- Problem requirements:
In the listing below, find every line with the string "computer" and pull it out.
________________________________________
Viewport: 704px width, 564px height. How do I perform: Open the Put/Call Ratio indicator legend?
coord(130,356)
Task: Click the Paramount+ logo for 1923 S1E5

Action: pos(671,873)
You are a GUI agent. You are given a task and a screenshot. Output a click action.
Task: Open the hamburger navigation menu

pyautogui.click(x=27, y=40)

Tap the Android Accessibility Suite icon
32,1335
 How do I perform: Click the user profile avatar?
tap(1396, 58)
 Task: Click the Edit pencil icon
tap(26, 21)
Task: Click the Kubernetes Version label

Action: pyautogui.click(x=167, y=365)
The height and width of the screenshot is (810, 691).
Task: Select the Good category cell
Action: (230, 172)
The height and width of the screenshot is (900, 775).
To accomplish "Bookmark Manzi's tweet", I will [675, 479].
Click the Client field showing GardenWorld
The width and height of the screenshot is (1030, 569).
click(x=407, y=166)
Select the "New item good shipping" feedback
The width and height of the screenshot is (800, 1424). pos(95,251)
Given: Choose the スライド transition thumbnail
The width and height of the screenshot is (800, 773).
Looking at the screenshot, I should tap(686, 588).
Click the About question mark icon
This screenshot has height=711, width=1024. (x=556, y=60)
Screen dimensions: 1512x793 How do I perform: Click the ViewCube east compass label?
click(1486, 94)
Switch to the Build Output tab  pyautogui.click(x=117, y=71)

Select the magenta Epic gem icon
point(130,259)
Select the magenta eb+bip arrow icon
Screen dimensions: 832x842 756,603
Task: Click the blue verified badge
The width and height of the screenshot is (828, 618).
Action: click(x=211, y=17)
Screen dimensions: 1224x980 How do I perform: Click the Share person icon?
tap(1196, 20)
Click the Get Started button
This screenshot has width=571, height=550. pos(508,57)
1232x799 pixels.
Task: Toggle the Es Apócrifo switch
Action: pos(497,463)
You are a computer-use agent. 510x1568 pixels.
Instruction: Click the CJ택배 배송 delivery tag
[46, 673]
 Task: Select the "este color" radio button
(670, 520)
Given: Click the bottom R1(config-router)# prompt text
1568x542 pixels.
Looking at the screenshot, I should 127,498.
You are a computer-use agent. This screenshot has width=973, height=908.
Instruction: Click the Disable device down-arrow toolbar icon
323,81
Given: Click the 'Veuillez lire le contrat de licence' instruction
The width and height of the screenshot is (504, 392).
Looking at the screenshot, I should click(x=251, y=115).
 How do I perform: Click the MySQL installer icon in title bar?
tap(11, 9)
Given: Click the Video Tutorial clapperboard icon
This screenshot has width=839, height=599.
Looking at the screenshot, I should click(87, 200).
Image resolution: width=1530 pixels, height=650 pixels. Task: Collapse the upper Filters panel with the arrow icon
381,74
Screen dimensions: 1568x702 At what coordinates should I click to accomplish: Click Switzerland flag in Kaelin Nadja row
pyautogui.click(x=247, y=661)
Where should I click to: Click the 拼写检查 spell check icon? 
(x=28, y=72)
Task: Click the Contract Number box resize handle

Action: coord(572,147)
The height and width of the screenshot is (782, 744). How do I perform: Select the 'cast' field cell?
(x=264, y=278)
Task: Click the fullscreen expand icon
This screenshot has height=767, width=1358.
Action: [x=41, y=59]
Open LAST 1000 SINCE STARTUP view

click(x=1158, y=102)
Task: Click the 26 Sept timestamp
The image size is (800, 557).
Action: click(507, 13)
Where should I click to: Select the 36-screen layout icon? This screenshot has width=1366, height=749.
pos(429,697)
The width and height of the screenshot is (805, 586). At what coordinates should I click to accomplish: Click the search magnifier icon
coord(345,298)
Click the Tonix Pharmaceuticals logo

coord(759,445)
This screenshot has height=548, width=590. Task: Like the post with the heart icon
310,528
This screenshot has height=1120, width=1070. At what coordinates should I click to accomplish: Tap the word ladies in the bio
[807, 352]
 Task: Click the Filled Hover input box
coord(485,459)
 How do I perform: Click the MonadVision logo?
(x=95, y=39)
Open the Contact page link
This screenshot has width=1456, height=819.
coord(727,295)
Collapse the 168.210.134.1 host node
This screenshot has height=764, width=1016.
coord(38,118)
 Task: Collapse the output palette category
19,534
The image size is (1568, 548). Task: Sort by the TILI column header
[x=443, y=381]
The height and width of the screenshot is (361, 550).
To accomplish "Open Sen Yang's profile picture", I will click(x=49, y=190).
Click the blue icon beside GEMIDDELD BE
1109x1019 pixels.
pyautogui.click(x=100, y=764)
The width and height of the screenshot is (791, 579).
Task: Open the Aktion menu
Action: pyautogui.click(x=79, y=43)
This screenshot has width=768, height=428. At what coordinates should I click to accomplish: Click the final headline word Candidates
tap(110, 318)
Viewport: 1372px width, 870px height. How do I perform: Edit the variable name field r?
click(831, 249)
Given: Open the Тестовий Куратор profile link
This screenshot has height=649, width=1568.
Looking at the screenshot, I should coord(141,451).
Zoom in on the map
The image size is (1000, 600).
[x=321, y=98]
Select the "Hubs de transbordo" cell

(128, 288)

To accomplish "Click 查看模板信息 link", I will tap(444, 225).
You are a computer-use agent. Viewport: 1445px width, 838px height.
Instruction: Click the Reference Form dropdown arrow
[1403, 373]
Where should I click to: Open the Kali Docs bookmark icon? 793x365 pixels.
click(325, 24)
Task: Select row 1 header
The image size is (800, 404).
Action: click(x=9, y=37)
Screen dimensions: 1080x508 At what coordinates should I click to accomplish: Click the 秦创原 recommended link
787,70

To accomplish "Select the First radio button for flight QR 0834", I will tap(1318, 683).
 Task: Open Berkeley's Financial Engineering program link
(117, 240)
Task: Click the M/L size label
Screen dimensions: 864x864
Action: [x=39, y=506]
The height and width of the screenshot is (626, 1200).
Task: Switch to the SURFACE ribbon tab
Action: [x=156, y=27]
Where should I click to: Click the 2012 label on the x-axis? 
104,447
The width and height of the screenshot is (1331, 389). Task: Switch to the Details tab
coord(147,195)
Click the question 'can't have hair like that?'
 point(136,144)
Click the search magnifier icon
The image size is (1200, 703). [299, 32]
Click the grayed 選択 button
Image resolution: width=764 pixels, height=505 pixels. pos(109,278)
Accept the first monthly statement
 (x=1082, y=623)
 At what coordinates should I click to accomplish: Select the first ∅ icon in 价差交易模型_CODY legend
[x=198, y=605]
________________________________________
- Exercise solution:
You are a computer-use agent. 510x1568 pixels.
You are a computer-use agent. This screenshot has width=973, height=908.
You are a computer-use agent. Viewport: 1445px width, 838px height.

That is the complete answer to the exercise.